[RECORDS TO USE]

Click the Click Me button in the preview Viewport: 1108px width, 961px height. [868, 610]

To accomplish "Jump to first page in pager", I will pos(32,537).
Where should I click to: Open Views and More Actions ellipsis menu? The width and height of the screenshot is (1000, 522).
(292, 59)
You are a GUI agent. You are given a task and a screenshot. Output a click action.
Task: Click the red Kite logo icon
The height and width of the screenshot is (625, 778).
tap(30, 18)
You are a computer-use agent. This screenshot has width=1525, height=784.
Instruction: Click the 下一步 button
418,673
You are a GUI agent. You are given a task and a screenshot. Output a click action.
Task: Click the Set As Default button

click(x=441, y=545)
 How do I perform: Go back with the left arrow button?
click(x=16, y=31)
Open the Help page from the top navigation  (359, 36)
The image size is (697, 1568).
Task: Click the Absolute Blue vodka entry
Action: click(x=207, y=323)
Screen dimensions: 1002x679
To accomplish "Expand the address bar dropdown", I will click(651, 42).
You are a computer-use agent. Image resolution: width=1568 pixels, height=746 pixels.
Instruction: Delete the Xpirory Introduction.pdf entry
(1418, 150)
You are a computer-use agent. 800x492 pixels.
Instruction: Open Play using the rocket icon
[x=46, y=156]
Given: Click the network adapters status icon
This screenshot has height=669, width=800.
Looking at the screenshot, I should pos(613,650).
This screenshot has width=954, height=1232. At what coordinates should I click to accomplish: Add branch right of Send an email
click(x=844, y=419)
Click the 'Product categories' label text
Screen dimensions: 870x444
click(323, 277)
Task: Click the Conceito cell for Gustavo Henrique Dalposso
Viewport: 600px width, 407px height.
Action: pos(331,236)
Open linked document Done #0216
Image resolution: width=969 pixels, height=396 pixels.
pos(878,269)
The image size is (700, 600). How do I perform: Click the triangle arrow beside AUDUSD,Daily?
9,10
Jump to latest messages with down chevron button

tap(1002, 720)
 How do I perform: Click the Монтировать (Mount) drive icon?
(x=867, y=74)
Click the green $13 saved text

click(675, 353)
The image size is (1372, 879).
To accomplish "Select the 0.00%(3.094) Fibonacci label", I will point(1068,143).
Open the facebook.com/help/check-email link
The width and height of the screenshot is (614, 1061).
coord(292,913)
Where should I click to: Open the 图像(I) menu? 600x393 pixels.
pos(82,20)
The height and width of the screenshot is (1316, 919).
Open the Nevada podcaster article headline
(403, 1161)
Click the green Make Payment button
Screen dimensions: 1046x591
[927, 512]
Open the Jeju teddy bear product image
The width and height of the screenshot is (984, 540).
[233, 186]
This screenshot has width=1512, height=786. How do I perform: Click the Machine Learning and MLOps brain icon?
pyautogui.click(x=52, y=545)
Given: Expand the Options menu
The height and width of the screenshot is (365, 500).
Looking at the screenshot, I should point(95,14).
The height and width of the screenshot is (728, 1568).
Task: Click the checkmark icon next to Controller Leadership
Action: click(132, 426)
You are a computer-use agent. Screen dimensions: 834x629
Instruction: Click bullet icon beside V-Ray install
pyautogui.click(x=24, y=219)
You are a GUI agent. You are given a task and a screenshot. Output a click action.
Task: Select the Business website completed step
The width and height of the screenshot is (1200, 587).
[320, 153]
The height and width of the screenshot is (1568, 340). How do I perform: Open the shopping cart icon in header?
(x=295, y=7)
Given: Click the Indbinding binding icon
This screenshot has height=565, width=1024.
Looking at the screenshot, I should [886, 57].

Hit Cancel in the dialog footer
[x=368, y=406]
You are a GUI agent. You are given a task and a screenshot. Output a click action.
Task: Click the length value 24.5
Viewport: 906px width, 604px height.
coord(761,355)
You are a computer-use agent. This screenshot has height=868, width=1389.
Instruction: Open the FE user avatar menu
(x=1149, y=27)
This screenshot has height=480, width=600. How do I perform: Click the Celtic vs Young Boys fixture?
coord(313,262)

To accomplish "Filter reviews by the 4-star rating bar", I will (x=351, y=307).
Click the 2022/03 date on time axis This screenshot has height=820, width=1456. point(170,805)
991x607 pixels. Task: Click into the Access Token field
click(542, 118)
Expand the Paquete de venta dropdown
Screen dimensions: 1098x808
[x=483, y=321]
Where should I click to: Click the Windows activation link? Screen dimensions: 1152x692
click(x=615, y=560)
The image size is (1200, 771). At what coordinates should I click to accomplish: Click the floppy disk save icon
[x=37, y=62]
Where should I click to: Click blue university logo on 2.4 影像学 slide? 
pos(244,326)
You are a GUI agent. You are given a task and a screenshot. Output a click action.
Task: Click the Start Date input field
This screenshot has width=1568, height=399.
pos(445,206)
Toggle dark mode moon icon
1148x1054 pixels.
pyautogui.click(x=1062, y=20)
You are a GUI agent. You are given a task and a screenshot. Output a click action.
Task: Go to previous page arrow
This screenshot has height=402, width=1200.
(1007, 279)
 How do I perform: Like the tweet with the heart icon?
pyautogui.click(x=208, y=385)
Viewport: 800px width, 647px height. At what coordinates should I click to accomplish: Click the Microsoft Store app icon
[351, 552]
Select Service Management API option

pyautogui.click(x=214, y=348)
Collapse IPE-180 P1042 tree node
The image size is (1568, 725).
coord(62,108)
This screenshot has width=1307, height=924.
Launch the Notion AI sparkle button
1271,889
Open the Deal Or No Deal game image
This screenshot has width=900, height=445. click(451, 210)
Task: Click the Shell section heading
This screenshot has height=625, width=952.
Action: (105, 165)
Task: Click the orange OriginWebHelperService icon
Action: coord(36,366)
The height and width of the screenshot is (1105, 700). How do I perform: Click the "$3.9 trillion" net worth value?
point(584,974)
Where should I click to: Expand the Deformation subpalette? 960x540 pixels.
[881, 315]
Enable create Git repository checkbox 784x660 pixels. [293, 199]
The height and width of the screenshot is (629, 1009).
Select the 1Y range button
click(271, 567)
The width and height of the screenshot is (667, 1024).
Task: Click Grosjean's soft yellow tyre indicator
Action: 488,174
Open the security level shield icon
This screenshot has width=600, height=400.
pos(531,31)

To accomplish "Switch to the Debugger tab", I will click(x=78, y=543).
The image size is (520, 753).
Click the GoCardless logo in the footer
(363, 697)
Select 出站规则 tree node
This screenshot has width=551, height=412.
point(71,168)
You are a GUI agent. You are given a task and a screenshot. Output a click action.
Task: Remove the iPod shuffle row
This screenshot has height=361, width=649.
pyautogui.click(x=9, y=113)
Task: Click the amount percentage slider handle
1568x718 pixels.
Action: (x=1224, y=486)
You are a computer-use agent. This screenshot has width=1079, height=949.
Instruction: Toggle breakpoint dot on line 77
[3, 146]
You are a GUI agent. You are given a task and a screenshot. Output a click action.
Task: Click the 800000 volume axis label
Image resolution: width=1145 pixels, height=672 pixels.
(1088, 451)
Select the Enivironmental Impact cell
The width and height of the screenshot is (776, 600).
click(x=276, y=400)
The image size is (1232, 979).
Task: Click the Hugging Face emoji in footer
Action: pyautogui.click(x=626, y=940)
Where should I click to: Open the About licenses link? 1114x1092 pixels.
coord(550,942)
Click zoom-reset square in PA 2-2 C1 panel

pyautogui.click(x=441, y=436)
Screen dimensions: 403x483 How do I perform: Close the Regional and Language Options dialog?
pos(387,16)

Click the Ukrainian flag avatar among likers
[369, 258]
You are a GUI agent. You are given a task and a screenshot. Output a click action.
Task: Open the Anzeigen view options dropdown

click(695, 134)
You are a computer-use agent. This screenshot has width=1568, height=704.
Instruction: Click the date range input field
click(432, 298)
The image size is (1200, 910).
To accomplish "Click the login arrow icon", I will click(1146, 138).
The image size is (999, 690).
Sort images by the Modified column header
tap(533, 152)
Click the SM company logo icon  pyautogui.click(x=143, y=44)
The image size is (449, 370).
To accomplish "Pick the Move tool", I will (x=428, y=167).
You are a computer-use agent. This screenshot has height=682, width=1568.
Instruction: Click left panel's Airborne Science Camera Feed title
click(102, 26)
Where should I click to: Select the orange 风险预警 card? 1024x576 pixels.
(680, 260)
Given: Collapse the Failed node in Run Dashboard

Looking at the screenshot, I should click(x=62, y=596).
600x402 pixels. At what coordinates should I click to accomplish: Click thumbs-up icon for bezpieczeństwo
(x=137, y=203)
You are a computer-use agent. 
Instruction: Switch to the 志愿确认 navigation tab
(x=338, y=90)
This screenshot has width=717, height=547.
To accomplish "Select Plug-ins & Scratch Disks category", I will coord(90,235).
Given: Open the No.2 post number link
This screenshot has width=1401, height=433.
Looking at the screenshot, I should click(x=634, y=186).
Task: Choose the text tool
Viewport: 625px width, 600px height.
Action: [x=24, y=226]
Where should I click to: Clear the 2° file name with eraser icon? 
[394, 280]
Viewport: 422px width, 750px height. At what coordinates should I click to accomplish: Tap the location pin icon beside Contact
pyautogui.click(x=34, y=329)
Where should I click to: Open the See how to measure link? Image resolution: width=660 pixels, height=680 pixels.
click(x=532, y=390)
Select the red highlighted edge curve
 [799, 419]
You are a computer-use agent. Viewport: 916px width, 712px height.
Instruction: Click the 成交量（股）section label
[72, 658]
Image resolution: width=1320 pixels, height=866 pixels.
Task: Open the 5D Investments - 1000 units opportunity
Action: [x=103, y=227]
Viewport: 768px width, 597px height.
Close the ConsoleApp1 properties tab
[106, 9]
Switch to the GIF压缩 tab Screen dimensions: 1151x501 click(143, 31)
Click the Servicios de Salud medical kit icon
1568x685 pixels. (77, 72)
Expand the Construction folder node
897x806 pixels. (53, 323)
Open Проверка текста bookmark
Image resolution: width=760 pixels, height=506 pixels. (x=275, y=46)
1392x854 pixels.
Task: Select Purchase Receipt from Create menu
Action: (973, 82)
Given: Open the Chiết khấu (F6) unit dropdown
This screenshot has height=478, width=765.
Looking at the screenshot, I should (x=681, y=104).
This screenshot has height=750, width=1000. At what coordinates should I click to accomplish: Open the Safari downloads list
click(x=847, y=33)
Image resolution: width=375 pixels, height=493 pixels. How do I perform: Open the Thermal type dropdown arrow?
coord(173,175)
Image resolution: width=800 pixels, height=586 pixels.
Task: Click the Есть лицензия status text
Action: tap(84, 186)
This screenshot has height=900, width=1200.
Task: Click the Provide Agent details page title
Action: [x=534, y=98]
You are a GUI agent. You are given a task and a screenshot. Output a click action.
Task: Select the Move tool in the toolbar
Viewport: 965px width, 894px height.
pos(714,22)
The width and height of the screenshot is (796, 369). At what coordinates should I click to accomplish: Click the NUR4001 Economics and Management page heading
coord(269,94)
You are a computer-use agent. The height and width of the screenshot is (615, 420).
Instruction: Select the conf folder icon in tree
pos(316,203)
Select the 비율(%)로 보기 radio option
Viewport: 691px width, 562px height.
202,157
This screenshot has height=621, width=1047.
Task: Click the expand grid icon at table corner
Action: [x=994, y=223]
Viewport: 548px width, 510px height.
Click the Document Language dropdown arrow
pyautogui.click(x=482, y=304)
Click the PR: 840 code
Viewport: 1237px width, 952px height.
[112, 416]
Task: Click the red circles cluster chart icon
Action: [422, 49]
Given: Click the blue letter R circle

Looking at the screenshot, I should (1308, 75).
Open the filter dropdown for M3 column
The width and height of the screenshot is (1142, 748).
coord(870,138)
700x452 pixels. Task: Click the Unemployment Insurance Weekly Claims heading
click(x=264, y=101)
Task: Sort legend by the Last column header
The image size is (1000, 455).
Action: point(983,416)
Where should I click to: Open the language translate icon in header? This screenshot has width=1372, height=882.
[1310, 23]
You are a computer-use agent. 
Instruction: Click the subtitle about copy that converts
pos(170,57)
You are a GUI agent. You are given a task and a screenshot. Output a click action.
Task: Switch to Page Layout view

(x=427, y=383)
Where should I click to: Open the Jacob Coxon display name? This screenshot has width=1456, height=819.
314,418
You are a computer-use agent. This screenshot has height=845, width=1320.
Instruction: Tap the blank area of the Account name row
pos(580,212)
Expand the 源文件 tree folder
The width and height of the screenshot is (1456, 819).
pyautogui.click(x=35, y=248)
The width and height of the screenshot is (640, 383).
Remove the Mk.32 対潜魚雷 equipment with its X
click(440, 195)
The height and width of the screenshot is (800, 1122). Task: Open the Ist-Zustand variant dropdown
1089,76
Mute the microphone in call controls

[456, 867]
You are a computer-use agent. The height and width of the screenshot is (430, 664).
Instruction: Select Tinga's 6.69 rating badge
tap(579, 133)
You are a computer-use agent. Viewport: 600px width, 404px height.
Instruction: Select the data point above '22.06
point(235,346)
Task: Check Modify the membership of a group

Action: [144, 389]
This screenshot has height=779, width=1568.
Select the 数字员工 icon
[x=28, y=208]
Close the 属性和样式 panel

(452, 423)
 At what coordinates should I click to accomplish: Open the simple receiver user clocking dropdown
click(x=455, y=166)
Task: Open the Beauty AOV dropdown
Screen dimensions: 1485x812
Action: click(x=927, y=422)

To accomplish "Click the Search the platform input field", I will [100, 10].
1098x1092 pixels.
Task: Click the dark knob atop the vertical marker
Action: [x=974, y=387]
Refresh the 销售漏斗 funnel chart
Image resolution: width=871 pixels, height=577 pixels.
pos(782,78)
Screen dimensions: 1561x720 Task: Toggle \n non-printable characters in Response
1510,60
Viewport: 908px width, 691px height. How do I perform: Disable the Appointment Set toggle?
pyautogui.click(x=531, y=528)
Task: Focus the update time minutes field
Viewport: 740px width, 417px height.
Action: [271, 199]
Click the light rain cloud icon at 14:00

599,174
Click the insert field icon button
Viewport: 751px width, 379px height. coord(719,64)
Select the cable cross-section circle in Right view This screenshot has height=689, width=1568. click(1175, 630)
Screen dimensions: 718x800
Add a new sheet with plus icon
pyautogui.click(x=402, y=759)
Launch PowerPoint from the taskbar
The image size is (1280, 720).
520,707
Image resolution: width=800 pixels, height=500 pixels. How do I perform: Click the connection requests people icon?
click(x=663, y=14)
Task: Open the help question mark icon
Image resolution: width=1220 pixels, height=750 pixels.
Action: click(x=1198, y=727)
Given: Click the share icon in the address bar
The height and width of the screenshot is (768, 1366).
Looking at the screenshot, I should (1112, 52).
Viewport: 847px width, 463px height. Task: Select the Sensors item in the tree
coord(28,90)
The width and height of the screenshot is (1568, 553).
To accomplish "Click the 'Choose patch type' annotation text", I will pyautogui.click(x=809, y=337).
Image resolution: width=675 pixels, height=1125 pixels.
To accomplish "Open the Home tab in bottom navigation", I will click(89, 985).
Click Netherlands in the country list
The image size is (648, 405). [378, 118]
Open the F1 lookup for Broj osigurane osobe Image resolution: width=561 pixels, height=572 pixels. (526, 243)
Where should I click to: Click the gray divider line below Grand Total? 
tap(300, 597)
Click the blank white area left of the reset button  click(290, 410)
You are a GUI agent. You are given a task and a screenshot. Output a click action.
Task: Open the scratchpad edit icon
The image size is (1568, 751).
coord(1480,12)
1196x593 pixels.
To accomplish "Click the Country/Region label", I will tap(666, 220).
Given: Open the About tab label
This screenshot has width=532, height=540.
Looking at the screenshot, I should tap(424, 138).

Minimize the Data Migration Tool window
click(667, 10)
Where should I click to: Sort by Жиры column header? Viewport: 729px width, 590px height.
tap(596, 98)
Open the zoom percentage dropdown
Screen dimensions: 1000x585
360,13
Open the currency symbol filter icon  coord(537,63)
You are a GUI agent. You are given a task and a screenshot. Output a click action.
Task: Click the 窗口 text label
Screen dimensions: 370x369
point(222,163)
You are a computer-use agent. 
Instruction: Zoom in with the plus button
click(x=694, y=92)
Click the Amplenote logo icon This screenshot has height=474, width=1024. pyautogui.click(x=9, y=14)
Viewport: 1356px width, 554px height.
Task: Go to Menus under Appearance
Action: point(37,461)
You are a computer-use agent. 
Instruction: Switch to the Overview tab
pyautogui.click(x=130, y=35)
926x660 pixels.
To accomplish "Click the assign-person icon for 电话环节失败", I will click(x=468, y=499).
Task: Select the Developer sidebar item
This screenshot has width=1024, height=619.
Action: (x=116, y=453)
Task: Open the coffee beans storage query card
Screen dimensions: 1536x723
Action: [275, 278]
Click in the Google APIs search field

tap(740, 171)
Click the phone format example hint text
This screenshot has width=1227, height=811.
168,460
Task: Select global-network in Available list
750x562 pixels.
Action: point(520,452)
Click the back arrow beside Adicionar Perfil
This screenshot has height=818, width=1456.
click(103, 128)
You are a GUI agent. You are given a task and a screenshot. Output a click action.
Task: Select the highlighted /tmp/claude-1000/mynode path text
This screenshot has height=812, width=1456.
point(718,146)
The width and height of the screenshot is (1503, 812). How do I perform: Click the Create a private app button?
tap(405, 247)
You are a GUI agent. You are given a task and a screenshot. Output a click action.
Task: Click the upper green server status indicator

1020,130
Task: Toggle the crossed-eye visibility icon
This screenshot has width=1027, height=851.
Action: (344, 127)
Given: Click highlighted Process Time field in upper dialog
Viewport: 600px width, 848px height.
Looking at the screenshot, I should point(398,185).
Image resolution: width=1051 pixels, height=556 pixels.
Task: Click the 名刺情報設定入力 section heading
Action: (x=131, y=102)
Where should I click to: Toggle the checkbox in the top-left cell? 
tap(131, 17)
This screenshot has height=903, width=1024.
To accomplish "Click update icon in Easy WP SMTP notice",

[/RECORDS TO USE]

## WHAT IS REQUIRED
Keeping every character as it is, restate the lines above that run from the line with "Instruction: Click bullet" through the line with "Given: Click the Indbinding binding icon", both included, and nothing else.

## RESULT OF THIS EXERCISE
Instruction: Click bullet icon beside V-Ray install
pyautogui.click(x=24, y=219)
You are a GUI agent. You are given a task and a screenshot. Output a click action.
Task: Select the Business website completed step
The width and height of the screenshot is (1200, 587).
[320, 153]
The height and width of the screenshot is (1568, 340). How do I perform: Open the shopping cart icon in header?
(x=295, y=7)
Given: Click the Indbinding binding icon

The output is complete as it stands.